Stanford Arizona III

On Ceiba pentandra, the kapok tree, sister to the C. speciosa in a posting yesterday. Third in a series of postings inspired by a visit to the Arizona Garden (cacti and succulents) at Stanford; there will be more.

So far:

on 4/30, “Meadowland fauna!”: a black-tailed jackrabbit on the Stanford lands

on 4/30, “Prickly silk”: on C. speciosa, the silk floss tree

While Juan Gomez and I were working to identity what turned out to be a silk floss tree, we entertained the possibility that it was its more famous sister, C. pentandra.

From Wikipedia:

Ceiba pentandrais a tropical tree of the order Malvales and the family Malvaceae …, native to Mexico, Central America and the Caribbean, northern South America, and … to tropical west Africa. A somewhat smaller variety is found throughout southern Asia and the East Indies. Kapok is the most used common name for the tree and may also refer to the cotton-like fluff obtained from its seed pods. The tree is cultivated for the seed fibre, particularly in south-east Asia, and is also known as the Java cotton, Java kapok, silk-cotton, samauma, or ceiba.

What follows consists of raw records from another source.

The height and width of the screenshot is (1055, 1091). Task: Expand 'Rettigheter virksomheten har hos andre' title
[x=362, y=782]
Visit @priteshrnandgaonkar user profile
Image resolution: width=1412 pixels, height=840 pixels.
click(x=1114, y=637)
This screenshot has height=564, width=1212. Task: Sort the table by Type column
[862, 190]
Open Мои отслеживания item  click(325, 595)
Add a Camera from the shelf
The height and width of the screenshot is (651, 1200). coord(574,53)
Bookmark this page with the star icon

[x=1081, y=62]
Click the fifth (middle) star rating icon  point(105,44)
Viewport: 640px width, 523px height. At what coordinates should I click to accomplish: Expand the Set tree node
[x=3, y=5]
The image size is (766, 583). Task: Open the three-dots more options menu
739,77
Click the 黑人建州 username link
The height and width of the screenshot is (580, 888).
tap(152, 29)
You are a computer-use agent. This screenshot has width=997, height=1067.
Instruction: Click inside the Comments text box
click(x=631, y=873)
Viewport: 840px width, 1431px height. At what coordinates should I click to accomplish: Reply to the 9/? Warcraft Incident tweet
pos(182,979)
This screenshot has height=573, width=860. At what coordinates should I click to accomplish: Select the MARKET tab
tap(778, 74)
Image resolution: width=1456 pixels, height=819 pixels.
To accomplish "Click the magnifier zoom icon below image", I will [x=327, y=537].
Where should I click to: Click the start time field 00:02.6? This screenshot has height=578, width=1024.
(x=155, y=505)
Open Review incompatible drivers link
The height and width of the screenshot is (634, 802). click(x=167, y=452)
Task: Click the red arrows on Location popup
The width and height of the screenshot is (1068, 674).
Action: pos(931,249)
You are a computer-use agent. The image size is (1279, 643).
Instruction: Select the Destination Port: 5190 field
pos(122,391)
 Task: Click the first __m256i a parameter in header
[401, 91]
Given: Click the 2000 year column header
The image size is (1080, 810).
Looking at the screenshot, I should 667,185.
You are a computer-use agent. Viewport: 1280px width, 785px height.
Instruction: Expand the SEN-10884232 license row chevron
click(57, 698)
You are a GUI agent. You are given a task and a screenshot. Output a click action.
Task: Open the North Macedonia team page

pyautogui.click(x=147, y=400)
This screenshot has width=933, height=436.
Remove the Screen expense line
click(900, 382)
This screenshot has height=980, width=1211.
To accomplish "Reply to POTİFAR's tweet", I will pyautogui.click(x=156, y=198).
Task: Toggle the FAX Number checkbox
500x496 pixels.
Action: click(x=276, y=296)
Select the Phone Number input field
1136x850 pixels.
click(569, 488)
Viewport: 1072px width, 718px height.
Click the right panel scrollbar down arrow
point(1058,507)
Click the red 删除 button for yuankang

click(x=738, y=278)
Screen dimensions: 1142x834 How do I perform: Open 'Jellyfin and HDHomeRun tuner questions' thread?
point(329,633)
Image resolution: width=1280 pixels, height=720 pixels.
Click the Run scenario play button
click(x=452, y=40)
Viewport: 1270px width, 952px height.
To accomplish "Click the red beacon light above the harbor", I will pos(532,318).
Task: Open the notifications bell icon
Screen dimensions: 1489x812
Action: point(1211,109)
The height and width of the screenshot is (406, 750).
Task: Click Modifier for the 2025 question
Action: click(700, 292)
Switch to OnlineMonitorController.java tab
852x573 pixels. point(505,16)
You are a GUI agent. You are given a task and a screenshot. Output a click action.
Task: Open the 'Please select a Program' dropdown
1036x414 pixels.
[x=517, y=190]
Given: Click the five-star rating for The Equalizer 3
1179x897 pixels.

… The trunk and many of the larger branches are often crowded with large simple thorns.

(#1) Do not climb on tree

These major branches, usually 4 to 6 in number, can be up to 6 feet (1.8 meters) thick and form a crown of foliage as much as 201 feet meters) in width. The palmate leaves are composed of 5 to 9 leaflets, each up to 20 cm (7.9 in) long.

(#2) Leaves and pods

More detail on the Britannca site:

The kapok is deciduous, dropping its foliage after seasonal rainy periods. Flowering occurs when the tree is leafless, thereby improving access for the bats that feed on the sugar-laden nectar of kapok blossoms. In doing so, the bats unwittingly pollinate the tree’s flowers. The flowers open at night and have five petals that are white or pink on the outside. Only a few flowers on a given branch will open on any particular night during the two or three weeks that the tree blooms.

Kapoks do not bloom every year, and some may go 5–10 years without flowering. When the tree does bloom, however, it is prolific, producing up to 4,000 fruits measuring up to 15 cm (6 inches) long. Eventually these pods open on the tree, exposing the pale kapok fibres to the wind for dispersal. The fibres, in which over 200 seeds are loosely embedded, is sometimes referred to as silk cotton and is yellowish brown, lightweight, and lustrous.

In harvesting kapok fibre, the pods are either cut down or gathered when they fall, then broken open with mallets. The seed and fibre, removed from the pods by hand, are stirred in a basket; the seeds fall to the bottom, leaving the fibres free. The seeds may be processed to obtain oil for making soap, and the residue is used as fertilizer and cattle feed.

… The inelastic fibre, or floss, is too brittle for spinning, but it weighs only one-eighth as much as cotton. The floss has been used in life preservers and other water-safety equipment, supporting as much as 30 times its own weight in water. Buoyancy is lost slowly, with one test showing only 10 percent loss after 30 days of water immersion. Kapok is also used as stuffing for pillows, mattresses, and upholstery, as insulation material, and as a substitute for absorbent cotton in surgery. Kapok is chiefly cultivated in Asia and Indonesia; the floss is an important product of Java. It is highly flammable, however, and the fibre’s importance has decreased with the development of foam rubber, plastics, and synthetic fibres.